> **Extracted entries**
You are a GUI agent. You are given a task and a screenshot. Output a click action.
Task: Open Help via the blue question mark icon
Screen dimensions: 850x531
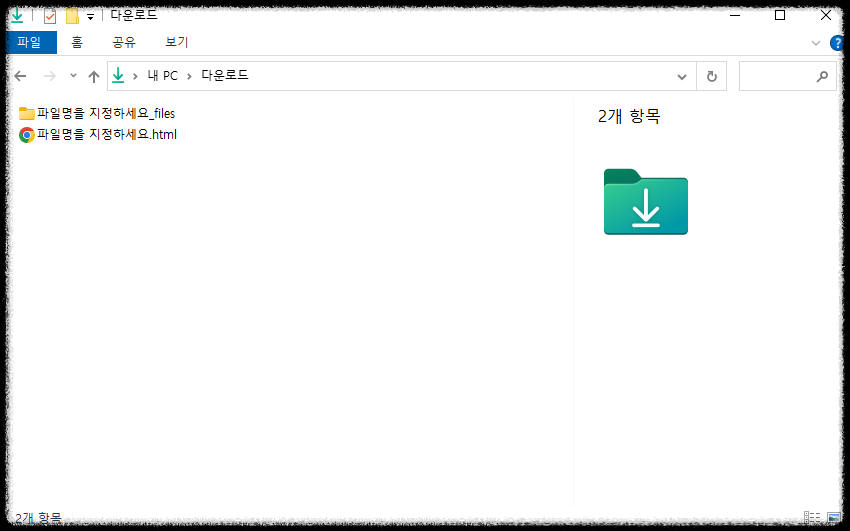[837, 43]
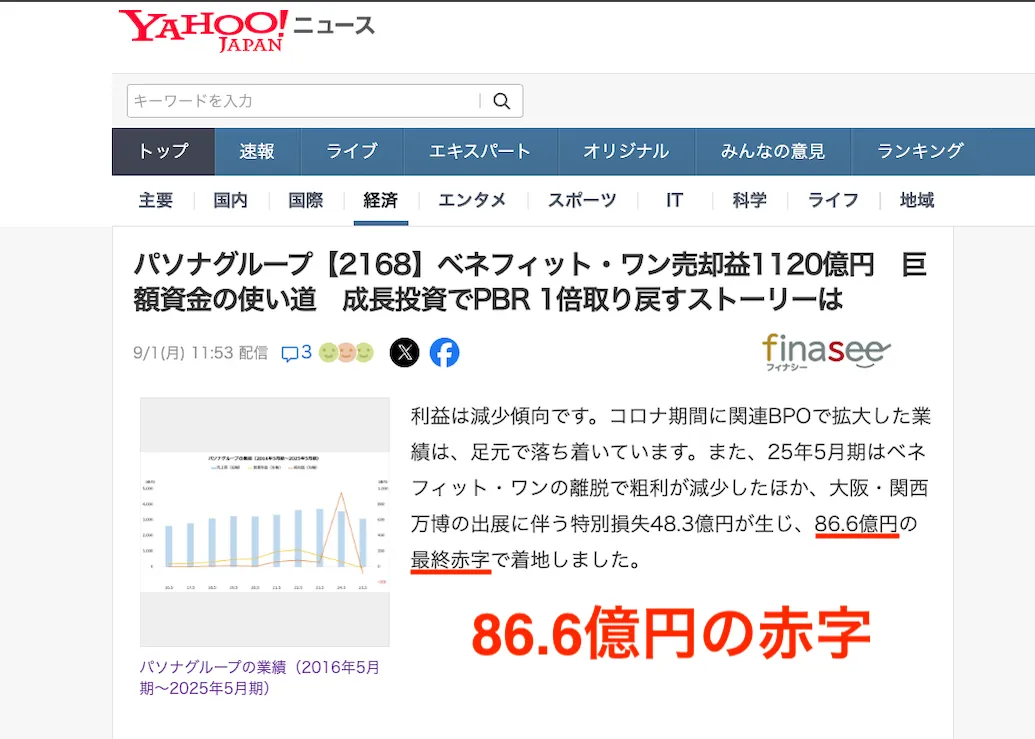The height and width of the screenshot is (739, 1035).
Task: Click the smiling face reaction emoji
Action: pyautogui.click(x=327, y=352)
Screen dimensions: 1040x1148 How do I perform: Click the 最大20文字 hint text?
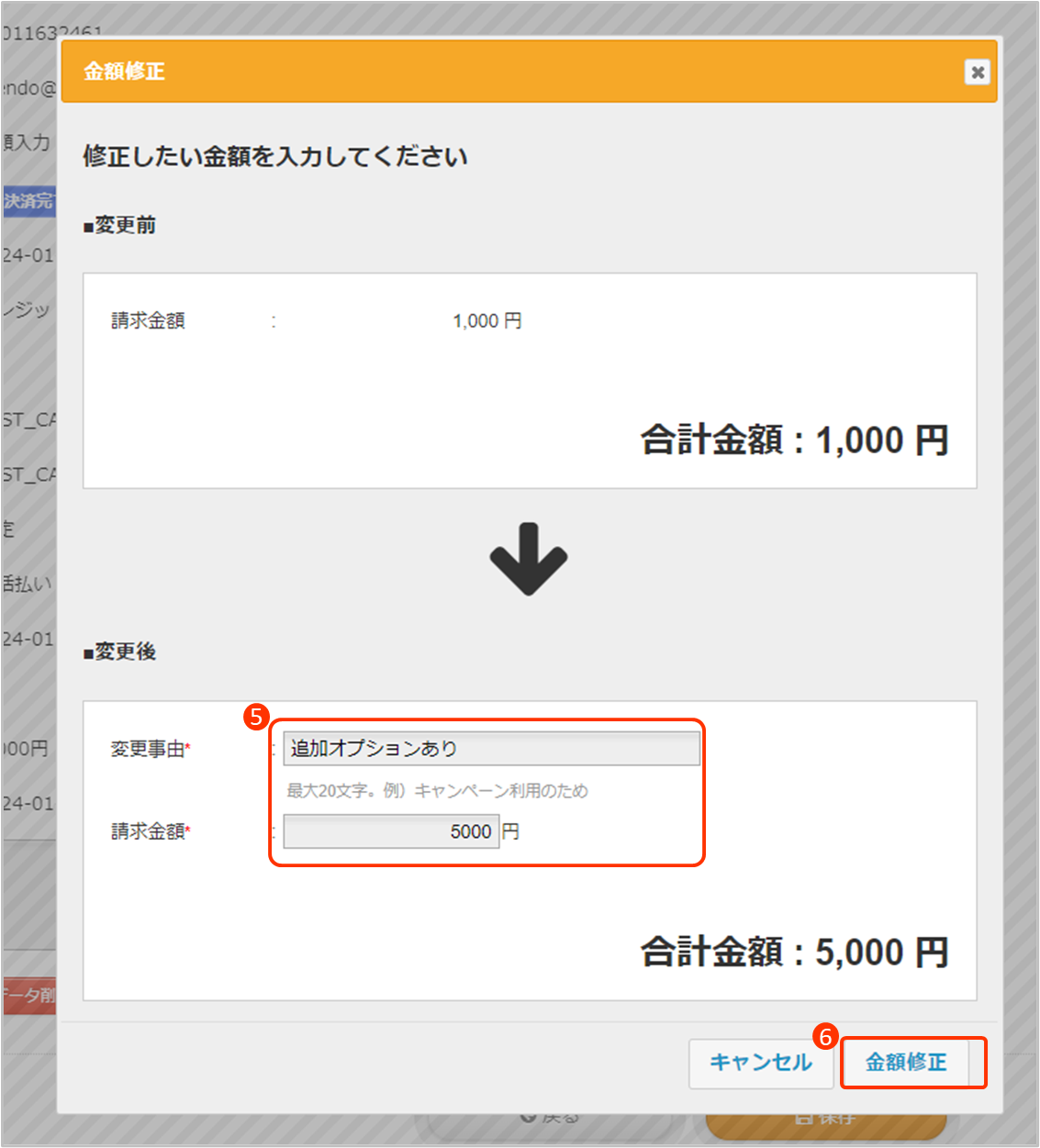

> **What is required**
Write out all the records exactly, omitting the images.

> **Exercise result**
You are a GUI agent. You are given a task and a screenshot. Output a click action.
Task: Open Help via the blue question mark icon
Screen dimensions: 850x531
[837, 43]
The height and width of the screenshot is (739, 1035).
Task: Click the smiling face reaction emoji
Action: pyautogui.click(x=327, y=352)
Screen dimensions: 1040x1148 How do I perform: Click the 最大20文字 hint text?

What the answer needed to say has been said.